Early Data Show Potential for Imatinib Mesylate Tablets to Treat Life-Threatening Form of Pulmonary Artery Disease
-- Exploratory study shows clinical improvement in patients with pulmonary arterial hypertension (PAH) -- Current treatment options have limited benefit for this debilitating, rapidly progressive and incurable blood vessel disease -- Imatinib mesylate, available as Gleevec(R) for treatment of certain cancers, known to inhibit protein associated with PAH -- Novartis to further explore potential of imatinib mesylate in PAH in
EAST HANOVER, N.J., Oct. 8 /PRNewswire-FirstCall/ -- An early proof-of-concept study presented today shows promising results for imatinib mesylate in the treatment of pulmonary arterial hypertension (PAH), a severe, incurable blood vessel disorder.
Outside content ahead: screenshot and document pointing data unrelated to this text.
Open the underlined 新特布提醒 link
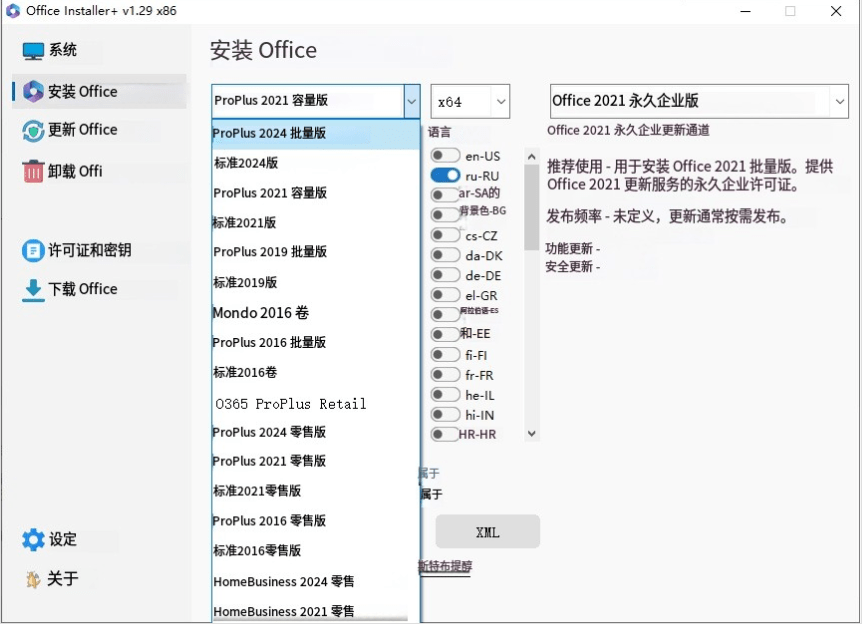This screenshot has height=624, width=862. pos(445,567)
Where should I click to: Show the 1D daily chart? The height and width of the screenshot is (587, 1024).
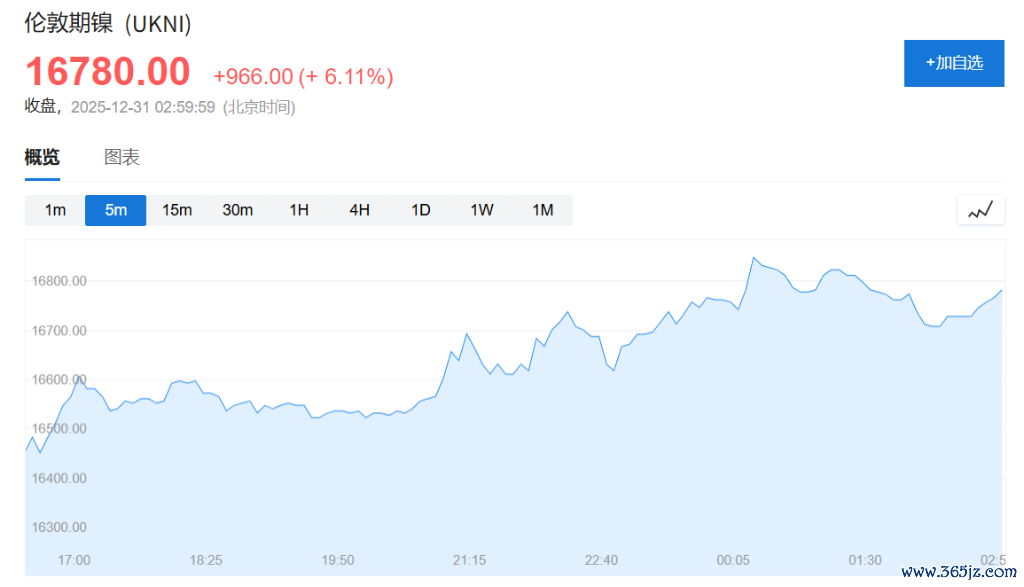pos(421,210)

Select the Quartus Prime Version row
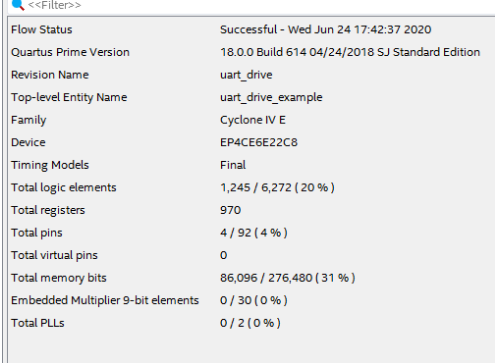252,52
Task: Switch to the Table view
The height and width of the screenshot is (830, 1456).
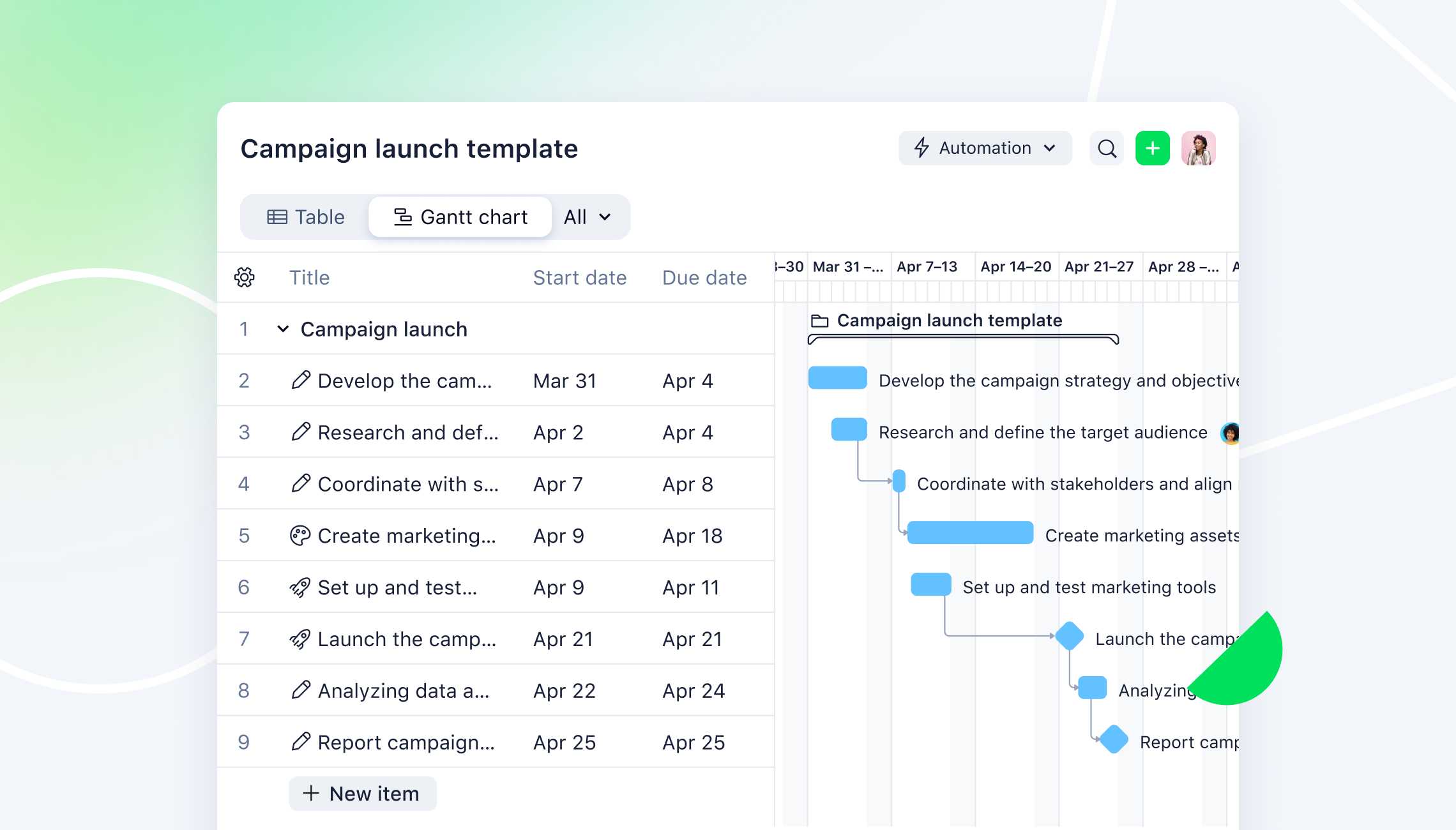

Preliminary findings from a 59-patient, multi-center Phase II clinical trial suggest imatinib mesylate provides a treatment benefit, as demonstrated by a significant improvement in pulmonary vascular resistance and a numerical increase in cardiac output, key hemodynamic measures used to monitor the progression of the disease. Improvements in the six-minute walk test, the primary endpoint of the study, approached, but did not reach, statistical significance.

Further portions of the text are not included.